A Black Friday 2021 vai, pouco a pouco, terminando antes mesmo de começar. Se há poucos meses a expectativa era de faturamento recorde – eram esperados R$ 10 bi em vendas só no online, segundo a Ebit|Nielsen -, o dia de compras mais esperado do varejo chega ao Brasil em meio a um cenário de inflação altíssima, que já soma 10,62% em 12 meses, e com a população sem dinheiro e sem crédito.

Além disso, comércio e indústria enfrentam uma crise de abastecimento, com estoques baixos e, em alguns casos, sem matéria-prima para produção.

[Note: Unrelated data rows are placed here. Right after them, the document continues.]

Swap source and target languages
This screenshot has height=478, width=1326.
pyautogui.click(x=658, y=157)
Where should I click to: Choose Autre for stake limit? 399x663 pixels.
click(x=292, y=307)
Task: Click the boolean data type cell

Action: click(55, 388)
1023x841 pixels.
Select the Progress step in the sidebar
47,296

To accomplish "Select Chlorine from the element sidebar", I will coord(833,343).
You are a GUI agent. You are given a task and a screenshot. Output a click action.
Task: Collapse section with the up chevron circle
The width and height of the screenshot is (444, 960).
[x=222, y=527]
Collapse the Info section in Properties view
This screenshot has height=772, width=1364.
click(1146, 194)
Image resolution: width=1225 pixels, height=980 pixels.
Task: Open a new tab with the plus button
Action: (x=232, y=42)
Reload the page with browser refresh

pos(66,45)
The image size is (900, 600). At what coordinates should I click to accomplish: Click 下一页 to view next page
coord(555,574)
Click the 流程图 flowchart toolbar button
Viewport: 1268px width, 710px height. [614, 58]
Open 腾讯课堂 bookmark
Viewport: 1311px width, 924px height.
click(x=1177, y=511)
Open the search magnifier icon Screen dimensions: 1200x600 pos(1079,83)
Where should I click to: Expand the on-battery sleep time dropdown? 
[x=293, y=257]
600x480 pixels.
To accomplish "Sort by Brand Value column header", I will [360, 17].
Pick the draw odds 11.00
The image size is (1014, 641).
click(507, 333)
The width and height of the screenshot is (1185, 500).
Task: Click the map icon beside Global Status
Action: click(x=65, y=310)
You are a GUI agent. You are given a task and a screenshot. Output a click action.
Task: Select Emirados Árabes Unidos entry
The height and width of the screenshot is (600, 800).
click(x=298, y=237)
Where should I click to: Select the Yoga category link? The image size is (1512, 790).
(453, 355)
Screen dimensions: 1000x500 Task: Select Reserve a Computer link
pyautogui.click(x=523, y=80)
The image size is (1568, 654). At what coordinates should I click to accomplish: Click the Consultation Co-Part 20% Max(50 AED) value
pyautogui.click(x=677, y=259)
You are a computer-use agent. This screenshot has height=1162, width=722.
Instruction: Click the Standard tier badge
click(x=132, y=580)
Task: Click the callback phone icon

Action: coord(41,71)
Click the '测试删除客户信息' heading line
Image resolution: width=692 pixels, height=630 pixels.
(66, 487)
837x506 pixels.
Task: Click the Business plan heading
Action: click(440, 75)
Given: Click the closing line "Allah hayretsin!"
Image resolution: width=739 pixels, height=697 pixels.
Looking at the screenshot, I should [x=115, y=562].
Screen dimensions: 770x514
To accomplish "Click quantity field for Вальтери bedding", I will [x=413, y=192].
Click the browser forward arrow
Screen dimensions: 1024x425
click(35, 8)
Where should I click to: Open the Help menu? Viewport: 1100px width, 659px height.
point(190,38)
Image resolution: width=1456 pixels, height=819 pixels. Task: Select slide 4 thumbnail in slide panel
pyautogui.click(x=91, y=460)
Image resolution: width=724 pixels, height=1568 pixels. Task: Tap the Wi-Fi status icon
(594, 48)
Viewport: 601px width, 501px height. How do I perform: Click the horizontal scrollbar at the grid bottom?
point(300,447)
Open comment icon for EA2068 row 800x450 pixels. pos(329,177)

Tudo isso ainda em meio à pandemia. Faz sentido estimular o consumo com esse panorama e esgotar nossos recursos antes da Covid realmente estar sob controle?

Para o setor de saúde, essa reflexão é ainda mais necessária. A Black Friday usa o FOMO (Fear of missing out, ou medo de ficar de fora) como principal gatilho de incentivo às vendas, para todos os tipos de produtos, porém quando os produtos são ligados a necessidades essenciais e à saúde, a coisa fica mais delicada. Quando trocamos a sensação de perder uma oportunidade pelo medo e a preocupação com a saúde, sugerindo uma escassez artificial de produtos como potencializador para vendas, a ação passa a ser problemática. 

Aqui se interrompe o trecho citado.